FMA-Net Model Parameters is different from the paper

I found that when num_seq=10 and num_flow=9, the measured parameter count is 10.41M; when num_seq=3 and num_flow=2, the measured parameter count is 9.37M. But the parameter count mentioned in the paper is 9.6M. Under what input conditions was this tested? Does the parameter count of FMA-Net change with the number of input frame sequences? If the number of input frames changes during training and testing, can the model still function correctly?

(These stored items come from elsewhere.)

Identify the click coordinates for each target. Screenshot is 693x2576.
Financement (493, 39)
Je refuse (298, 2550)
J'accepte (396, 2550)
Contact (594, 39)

The parameter computation snippet is as follows.

class Config:
    def __init__(self, config_dict):
        for key, value in config_dict.items():
            setattr(self, key, value)

def test_fmanet():
    config_dict = {
        'stage': 2,
        'scale': 4,
        'num_seq': 10,
        'ds_kernel_size': 20,
        'in_channels': 3,
        'dim': 90,
        'ds_kernel_size': 20,
        'us_kernel_size': 5,
        'num_RDB': 12,
        'growth_rate': 18,
        'num_dense_layer': 4,
        'num_flow': 9,
        'num_FRMA': 4,
        'num_transformer_block': 2,
        'num_heads': 6,
        'LayerNorm_type': 'WithBias',
        'ffn_expansion_factor': 2.66,
        'bias': False,
    }
    config = Config(config_dict)

    net = FMANet(
        config
    ).cuda()
    net.eval()

    t = 10 
    input = torch.rand(1, 3, t, 180, 320).cuda()

    macs, _ = profile(model=net, inputs=(input, ), verbose=False)
    params = sum(p.numel() for p in net.parameters())

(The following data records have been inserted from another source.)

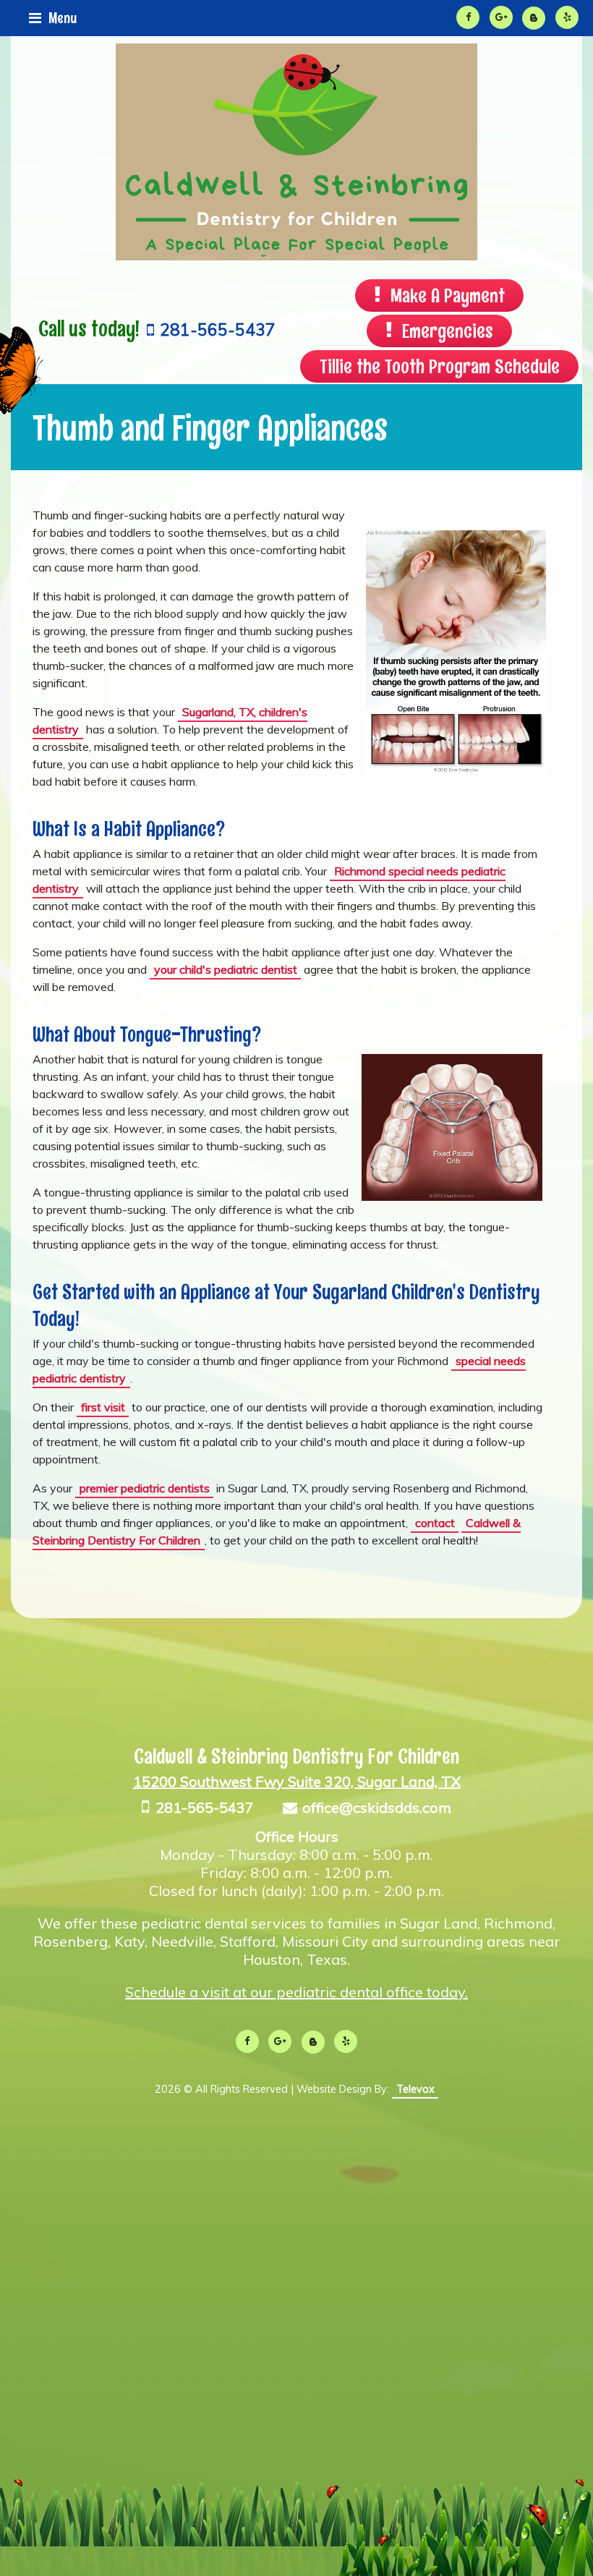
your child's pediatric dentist (225, 969)
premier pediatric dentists (145, 1488)
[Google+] (501, 17)
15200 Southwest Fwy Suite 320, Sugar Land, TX (297, 1781)
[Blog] (533, 18)
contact (435, 1523)
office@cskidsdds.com (376, 1807)
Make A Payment (448, 295)
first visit (103, 1407)
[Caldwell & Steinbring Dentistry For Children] (296, 256)
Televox (415, 2089)
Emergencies (447, 330)
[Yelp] (567, 17)
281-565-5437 (204, 1807)
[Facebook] (467, 17)
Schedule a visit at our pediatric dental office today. (296, 1992)
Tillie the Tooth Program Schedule (440, 366)
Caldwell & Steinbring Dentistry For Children (296, 1756)
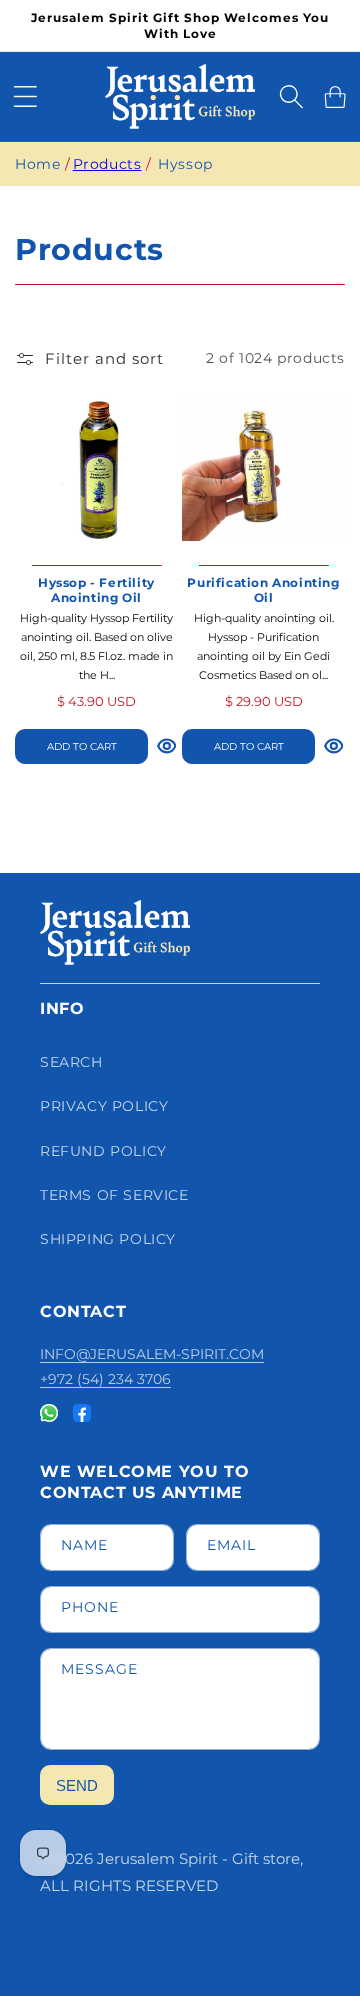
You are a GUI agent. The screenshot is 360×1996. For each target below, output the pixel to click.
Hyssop (185, 164)
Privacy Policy (104, 1106)
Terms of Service (114, 1195)
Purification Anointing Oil (263, 590)
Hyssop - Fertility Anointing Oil (96, 590)
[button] (25, 97)
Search (71, 1062)
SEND (77, 1785)
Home (37, 164)
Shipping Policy (108, 1239)
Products (107, 164)
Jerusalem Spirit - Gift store (198, 1858)
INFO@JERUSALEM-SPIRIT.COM (152, 1354)
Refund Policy (103, 1151)
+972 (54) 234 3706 (105, 1379)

Above snippet returns that parameters is 10.41M.

Jul 04 '24 12:07 DachunKai

FMA-Net is a kind of sliding window-based method, and the number of input frames is one of the hyperparameters. Therefore, the number of input frames during training and testing for FMA-Net is fixed. The performance & complexity variations based on this are discussed in Sec. A.3 and Table 6 of the supplementary materials. Additionally, the number of parameters mentioned in the paper is based on the hyperparameter settings we provide. Specifically, it excludes the count of parameters such as a_conv that are not used during inference.

Jul 05 '24 05:07 GeunhyukYouk

Thanks. Is there any error with the experimenta.cfg file? According to my understanding, num_seq should be equal to num_flow + 1, i.e., if using three frames as a sliding window. Three frames can only generate two optical flows between adjacent frames.

Jul 05 '24 06:07 DachunKai

The hyperparameters num_flow and num_seq are independent. Specifically, we obtain multiple flows (which are optimized through warping loss) and divide the channels (dim) into num_flow parts to perform different warping operations on each part (therefore, dim should be divisible by num_flow). The implementation can be found here.

Jul 05 '24 07:07 GeunhyukYouk

@GeunhyukYouk Does num_seq mean the number of frames in each sliding window? Are there any limitations on the test video frame length, such as the relationship between the total number of frames and num_seq, num_flow?

Jul 05 '24 08:07 DachunKai

Yes, num_seq refers to the window size of the sliding window (i.e., the number of input frames). The test video is independent of num_flow and must consist of at least num_seq frames.

Jul 05 '24 11:07 GeunhyukYouk